“In Louisville, at the corner of Fourth and Walnut, in the center of the shopping district, I was suddenly overwhelmed with the realization that I loved all these people, that they were mine and I theirs, that we could not be alien to one another even though we were total strangers. It was like waking from a dream of separateness, of spurious self-isolation in a special world. . . .
As if the sorrows and stupidities of the human condition could overwhelm me, now that I realize what we all are. And if only everybody could realize this! But it cannot be explained. There is no way of telling people that they are all walking around shining like the sun. – Thomas Merton, “Conjectures of a Guilty Bystander”
“… if only everybody could realize this…” Merton writes. “If only…”
I am more and more taken with the light around me, the light of day, as it creeps into the sky, moment to moment. I often reflect on earlier days of my life, when I was busy, busy with important meetings, busy with preoccupations as I drove from one important meeting to another important meeting, all the time missing, not seeing, the light all around and in me, and in others. Now, I think of my inability to see the obvious all those years as a loss, a loss I can never recover. And now, I want to remember.
Like Merton, I am silently saying: “If only…”

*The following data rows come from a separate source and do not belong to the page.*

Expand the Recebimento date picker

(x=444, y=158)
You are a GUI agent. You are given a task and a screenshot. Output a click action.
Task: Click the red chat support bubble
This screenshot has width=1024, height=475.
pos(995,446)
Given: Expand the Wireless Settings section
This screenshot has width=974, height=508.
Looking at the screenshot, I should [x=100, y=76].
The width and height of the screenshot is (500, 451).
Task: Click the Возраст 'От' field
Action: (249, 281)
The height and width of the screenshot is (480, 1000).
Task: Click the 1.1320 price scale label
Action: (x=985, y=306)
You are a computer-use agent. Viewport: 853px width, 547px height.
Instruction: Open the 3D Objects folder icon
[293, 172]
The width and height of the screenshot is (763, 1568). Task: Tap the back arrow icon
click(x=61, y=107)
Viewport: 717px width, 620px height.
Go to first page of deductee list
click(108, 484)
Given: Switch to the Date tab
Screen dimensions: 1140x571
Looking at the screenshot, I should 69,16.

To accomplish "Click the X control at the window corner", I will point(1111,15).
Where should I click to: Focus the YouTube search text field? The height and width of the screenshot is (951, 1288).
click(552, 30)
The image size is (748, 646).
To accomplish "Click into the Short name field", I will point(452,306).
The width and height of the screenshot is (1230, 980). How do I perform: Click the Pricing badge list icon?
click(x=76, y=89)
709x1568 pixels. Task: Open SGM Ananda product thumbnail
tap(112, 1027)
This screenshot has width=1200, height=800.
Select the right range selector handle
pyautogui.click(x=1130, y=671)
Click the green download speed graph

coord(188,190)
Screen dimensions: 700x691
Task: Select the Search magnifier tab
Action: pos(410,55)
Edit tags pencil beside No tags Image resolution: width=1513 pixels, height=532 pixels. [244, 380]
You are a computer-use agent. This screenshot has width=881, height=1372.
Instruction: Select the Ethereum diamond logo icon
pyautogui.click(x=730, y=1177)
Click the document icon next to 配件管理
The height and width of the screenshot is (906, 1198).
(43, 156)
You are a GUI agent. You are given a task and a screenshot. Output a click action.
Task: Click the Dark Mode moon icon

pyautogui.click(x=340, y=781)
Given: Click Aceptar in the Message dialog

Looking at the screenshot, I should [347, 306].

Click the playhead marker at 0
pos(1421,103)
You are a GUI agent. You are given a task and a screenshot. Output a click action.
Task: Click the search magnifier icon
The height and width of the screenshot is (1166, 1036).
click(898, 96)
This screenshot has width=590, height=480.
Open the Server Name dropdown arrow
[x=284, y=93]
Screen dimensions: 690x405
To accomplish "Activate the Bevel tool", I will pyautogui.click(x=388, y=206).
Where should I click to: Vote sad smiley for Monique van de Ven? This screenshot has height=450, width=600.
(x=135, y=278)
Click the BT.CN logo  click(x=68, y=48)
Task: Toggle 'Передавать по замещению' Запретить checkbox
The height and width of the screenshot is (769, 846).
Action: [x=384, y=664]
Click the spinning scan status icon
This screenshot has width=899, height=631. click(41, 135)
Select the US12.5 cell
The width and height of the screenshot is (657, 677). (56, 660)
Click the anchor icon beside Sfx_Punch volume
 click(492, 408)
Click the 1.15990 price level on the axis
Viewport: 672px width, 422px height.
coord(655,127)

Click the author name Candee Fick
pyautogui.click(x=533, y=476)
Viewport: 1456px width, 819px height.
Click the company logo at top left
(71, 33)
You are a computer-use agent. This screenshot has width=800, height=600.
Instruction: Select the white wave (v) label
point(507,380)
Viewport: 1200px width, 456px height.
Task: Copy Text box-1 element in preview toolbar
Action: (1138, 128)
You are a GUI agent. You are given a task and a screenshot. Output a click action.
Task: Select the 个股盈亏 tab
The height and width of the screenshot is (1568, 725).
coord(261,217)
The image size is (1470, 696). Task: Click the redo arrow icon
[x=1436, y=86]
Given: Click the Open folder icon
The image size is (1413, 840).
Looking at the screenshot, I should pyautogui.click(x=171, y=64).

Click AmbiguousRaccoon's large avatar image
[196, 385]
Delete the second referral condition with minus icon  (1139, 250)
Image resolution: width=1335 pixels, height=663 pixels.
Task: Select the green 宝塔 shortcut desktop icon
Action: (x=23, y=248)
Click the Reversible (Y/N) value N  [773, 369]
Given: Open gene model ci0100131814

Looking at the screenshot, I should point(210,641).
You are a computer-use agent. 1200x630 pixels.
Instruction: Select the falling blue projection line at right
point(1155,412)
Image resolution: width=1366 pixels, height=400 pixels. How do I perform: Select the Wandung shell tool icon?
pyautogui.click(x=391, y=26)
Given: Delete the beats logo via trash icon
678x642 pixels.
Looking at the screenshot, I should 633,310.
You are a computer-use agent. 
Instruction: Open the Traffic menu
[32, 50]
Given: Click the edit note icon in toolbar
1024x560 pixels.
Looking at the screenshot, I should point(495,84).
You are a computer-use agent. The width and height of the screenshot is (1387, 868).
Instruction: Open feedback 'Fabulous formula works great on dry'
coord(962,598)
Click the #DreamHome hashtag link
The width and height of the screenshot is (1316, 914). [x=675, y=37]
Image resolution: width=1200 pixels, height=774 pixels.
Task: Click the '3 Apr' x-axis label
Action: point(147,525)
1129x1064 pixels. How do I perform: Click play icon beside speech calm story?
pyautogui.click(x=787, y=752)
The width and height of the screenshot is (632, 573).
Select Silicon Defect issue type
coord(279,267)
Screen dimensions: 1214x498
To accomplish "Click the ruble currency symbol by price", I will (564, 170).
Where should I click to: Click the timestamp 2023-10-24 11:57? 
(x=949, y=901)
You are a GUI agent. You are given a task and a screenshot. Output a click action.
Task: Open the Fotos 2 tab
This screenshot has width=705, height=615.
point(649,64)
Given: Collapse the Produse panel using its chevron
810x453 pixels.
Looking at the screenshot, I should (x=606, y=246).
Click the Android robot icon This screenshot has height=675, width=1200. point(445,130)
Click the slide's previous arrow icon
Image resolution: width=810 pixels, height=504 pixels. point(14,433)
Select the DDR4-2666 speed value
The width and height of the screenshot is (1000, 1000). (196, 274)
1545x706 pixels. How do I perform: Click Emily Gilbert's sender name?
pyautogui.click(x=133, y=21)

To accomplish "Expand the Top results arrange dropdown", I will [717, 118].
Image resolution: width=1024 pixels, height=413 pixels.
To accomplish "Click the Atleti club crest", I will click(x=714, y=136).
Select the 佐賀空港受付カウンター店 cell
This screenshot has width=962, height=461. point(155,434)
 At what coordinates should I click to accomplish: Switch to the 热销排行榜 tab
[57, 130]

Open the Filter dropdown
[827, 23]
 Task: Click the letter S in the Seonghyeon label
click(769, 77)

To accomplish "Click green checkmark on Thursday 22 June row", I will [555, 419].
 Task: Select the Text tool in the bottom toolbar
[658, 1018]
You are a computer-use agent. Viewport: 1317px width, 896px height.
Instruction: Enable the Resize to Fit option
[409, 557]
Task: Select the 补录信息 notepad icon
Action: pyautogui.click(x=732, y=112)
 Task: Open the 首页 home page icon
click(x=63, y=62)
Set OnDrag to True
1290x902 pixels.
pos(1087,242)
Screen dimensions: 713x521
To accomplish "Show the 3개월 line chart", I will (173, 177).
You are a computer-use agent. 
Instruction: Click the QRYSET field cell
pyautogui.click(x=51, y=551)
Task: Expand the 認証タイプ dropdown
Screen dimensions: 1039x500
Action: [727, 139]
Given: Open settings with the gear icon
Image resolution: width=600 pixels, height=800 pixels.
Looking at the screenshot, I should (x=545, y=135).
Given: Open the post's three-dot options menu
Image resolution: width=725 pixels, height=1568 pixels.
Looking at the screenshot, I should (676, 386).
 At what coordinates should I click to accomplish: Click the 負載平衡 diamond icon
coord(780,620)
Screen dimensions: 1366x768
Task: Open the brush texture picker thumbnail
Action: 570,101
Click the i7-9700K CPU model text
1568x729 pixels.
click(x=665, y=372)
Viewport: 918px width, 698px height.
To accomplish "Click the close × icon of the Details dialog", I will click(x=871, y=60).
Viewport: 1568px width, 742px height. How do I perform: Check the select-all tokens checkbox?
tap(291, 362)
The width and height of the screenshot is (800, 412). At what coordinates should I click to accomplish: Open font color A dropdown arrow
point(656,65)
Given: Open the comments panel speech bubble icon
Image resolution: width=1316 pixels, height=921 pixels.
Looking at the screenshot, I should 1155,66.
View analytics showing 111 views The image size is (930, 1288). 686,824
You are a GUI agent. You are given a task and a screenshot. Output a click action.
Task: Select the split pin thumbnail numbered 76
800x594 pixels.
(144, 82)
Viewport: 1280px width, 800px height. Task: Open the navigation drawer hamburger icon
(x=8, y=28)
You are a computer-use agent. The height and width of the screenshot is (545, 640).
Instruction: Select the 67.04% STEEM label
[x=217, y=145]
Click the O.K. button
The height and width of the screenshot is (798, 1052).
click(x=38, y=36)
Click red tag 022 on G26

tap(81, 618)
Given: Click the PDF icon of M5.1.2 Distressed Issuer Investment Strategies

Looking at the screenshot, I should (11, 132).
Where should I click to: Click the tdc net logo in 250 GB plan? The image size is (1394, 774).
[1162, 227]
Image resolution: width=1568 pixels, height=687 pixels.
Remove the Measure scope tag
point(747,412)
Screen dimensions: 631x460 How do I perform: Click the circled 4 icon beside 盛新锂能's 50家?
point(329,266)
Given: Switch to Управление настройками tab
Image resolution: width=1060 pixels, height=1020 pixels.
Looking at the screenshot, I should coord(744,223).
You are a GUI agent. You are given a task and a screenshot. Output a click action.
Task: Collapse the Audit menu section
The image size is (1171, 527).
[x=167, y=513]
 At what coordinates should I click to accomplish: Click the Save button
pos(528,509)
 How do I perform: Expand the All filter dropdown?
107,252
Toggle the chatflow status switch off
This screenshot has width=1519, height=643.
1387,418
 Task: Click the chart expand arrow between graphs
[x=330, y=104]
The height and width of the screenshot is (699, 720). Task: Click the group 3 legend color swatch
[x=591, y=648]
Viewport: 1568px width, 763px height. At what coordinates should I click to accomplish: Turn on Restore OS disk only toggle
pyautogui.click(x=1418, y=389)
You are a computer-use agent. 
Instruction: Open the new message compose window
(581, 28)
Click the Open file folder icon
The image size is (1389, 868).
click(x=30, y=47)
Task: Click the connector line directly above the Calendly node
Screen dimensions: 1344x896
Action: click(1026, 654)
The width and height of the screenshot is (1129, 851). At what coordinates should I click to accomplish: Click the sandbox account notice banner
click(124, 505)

Across from the bedroom window of the home that I live in in Oakland, there is a crimson maple tree. I love that tree. I love it, especially, because for just a couple of days, every autumn, and just for a couple of minutes, as the sun sets over San Francisco Bay, the light shines just so on that crimson maple. And it is lit then, lit with a light that it has at no other time, at no other moment. I wait for those few moments. sometimes I come out the back door and onto the stoop to wait for the light to hit that tree, just so.
The crimson maple reminds me of the light that is within us. Like the crimson maple, you and I are light. As children, we are that light, but the wounds and frailties of our care-givers, our parents and others, force that light inward – unseen by others – little by little. They do this because their own light has been extinguished. It is our task to use our lives to wipe away all the debris that has hidden that light.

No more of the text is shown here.